--- WHAT TO WORK ON ---
Every record, from first to last, should be written out again exactly.

[Recorded data]
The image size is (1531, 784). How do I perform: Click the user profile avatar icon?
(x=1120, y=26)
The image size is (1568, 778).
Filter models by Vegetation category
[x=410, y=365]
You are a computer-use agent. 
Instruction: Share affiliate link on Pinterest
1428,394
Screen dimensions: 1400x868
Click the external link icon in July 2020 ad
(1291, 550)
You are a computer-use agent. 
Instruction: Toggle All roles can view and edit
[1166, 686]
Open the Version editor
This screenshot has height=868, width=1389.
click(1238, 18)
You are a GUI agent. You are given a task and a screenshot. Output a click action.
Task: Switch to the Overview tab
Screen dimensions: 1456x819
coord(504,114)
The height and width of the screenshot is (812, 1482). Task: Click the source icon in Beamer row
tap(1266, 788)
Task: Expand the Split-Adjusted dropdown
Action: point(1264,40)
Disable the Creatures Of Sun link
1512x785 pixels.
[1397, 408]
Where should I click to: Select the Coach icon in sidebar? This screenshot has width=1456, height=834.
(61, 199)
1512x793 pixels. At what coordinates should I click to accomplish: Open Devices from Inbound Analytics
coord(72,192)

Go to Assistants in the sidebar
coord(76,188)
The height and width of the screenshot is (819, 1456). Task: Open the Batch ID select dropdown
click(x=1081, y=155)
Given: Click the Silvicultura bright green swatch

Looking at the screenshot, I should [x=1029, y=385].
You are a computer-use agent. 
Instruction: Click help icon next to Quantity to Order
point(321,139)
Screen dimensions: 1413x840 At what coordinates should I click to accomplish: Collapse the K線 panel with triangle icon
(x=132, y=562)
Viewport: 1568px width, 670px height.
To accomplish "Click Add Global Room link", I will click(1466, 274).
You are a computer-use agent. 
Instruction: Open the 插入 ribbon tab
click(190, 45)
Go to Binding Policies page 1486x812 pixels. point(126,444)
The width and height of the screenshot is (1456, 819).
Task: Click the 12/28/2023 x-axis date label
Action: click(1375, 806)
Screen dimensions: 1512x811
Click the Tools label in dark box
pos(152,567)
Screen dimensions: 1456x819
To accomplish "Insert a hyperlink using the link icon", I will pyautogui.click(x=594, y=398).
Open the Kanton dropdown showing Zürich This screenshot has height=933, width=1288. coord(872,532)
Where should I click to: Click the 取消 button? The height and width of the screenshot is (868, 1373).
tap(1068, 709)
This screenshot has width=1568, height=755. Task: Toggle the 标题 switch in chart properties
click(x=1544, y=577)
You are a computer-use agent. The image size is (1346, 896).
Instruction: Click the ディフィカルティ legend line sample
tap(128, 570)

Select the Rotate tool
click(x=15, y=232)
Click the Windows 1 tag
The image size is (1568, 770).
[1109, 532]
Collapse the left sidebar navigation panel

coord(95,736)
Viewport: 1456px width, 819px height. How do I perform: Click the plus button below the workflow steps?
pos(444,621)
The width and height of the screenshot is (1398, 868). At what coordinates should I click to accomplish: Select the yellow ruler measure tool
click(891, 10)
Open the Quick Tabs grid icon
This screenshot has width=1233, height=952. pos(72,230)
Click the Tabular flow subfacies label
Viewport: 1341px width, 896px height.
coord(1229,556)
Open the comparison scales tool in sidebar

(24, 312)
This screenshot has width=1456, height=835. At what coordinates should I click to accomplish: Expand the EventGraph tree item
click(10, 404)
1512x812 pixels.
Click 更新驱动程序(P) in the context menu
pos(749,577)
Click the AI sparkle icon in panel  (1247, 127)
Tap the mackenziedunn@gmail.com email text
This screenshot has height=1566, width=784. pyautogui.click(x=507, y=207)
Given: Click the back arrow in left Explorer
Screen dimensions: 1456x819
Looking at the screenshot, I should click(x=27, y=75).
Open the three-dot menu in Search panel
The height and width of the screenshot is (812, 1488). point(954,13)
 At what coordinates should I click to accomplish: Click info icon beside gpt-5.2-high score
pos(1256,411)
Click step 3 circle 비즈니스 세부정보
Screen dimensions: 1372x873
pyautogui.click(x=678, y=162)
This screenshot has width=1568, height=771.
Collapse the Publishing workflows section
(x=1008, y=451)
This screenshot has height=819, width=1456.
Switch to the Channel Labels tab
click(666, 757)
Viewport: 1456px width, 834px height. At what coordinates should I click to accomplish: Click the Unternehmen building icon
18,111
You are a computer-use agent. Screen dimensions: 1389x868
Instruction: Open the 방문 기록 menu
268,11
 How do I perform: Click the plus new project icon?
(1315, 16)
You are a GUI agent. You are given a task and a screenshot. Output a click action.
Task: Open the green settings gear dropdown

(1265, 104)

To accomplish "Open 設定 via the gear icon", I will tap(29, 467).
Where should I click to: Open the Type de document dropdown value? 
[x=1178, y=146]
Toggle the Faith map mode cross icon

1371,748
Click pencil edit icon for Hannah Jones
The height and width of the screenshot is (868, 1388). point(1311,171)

--- REPLY ---
The image size is (1531, 784). How do I perform: Click the user profile avatar icon?
(x=1120, y=26)
The image size is (1568, 778).
Filter models by Vegetation category
[x=410, y=365]
You are a computer-use agent. 
Instruction: Share affiliate link on Pinterest
1428,394
Screen dimensions: 1400x868
Click the external link icon in July 2020 ad
(1291, 550)
You are a computer-use agent. 
Instruction: Toggle All roles can view and edit
[1166, 686]
Open the Version editor
This screenshot has height=868, width=1389.
click(1238, 18)
You are a GUI agent. You are given a task and a screenshot. Output a click action.
Task: Switch to the Overview tab
Screen dimensions: 1456x819
coord(504,114)
The height and width of the screenshot is (812, 1482). Task: Click the source icon in Beamer row
tap(1266, 788)
Task: Expand the Split-Adjusted dropdown
Action: point(1264,40)
Disable the Creatures Of Sun link
1512x785 pixels.
[1397, 408]
Where should I click to: Select the Coach icon in sidebar? This screenshot has width=1456, height=834.
(61, 199)
1512x793 pixels. At what coordinates should I click to accomplish: Open Devices from Inbound Analytics
coord(72,192)

Go to Assistants in the sidebar
coord(76,188)
The height and width of the screenshot is (819, 1456). Task: Open the Batch ID select dropdown
click(x=1081, y=155)
Given: Click the Silvicultura bright green swatch

Looking at the screenshot, I should [x=1029, y=385].
You are a computer-use agent. 
Instruction: Click help icon next to Quantity to Order
point(321,139)
Screen dimensions: 1413x840 At what coordinates should I click to accomplish: Collapse the K線 panel with triangle icon
(x=132, y=562)
Viewport: 1568px width, 670px height.
To accomplish "Click Add Global Room link", I will click(1466, 274).
You are a computer-use agent. 
Instruction: Open the 插入 ribbon tab
click(190, 45)
Go to Binding Policies page 1486x812 pixels. point(126,444)
The width and height of the screenshot is (1456, 819).
Task: Click the 12/28/2023 x-axis date label
Action: click(1375, 806)
Screen dimensions: 1512x811
Click the Tools label in dark box
pos(152,567)
Screen dimensions: 1456x819
To accomplish "Insert a hyperlink using the link icon", I will pyautogui.click(x=594, y=398).
Open the Kanton dropdown showing Zürich This screenshot has height=933, width=1288. coord(872,532)
Where should I click to: Click the 取消 button? The height and width of the screenshot is (868, 1373).
tap(1068, 709)
This screenshot has width=1568, height=755. Task: Toggle the 标题 switch in chart properties
click(x=1544, y=577)
You are a computer-use agent. The image size is (1346, 896).
Instruction: Click the ディフィカルティ legend line sample
tap(128, 570)

Select the Rotate tool
click(x=15, y=232)
Click the Windows 1 tag
The image size is (1568, 770).
[1109, 532]
Collapse the left sidebar navigation panel

coord(95,736)
Viewport: 1456px width, 819px height. How do I perform: Click the plus button below the workflow steps?
pos(444,621)
The width and height of the screenshot is (1398, 868). At what coordinates should I click to accomplish: Select the yellow ruler measure tool
click(891, 10)
Open the Quick Tabs grid icon
This screenshot has width=1233, height=952. pos(72,230)
Click the Tabular flow subfacies label
Viewport: 1341px width, 896px height.
coord(1229,556)
Open the comparison scales tool in sidebar

(24, 312)
This screenshot has width=1456, height=835. At what coordinates should I click to accomplish: Expand the EventGraph tree item
click(10, 404)
1512x812 pixels.
Click 更新驱动程序(P) in the context menu
pos(749,577)
Click the AI sparkle icon in panel  (1247, 127)
Tap the mackenziedunn@gmail.com email text
This screenshot has height=1566, width=784. pyautogui.click(x=507, y=207)
Given: Click the back arrow in left Explorer
Screen dimensions: 1456x819
Looking at the screenshot, I should click(x=27, y=75).
Open the three-dot menu in Search panel
The height and width of the screenshot is (812, 1488). point(954,13)
 At what coordinates should I click to accomplish: Click info icon beside gpt-5.2-high score
pos(1256,411)
Click step 3 circle 비즈니스 세부정보
Screen dimensions: 1372x873
pyautogui.click(x=678, y=162)
This screenshot has width=1568, height=771.
Collapse the Publishing workflows section
(x=1008, y=451)
This screenshot has height=819, width=1456.
Switch to the Channel Labels tab
click(666, 757)
Viewport: 1456px width, 834px height. At what coordinates should I click to accomplish: Click the Unternehmen building icon
18,111
You are a computer-use agent. Screen dimensions: 1389x868
Instruction: Open the 방문 기록 menu
268,11
 How do I perform: Click the plus new project icon?
(1315, 16)
You are a GUI agent. You are given a task and a screenshot. Output a click action.
Task: Open the green settings gear dropdown

(1265, 104)

To accomplish "Open 設定 via the gear icon", I will tap(29, 467).
Where should I click to: Open the Type de document dropdown value? 
[x=1178, y=146]
Toggle the Faith map mode cross icon

1371,748
Click pencil edit icon for Hannah Jones
The height and width of the screenshot is (868, 1388). point(1311,171)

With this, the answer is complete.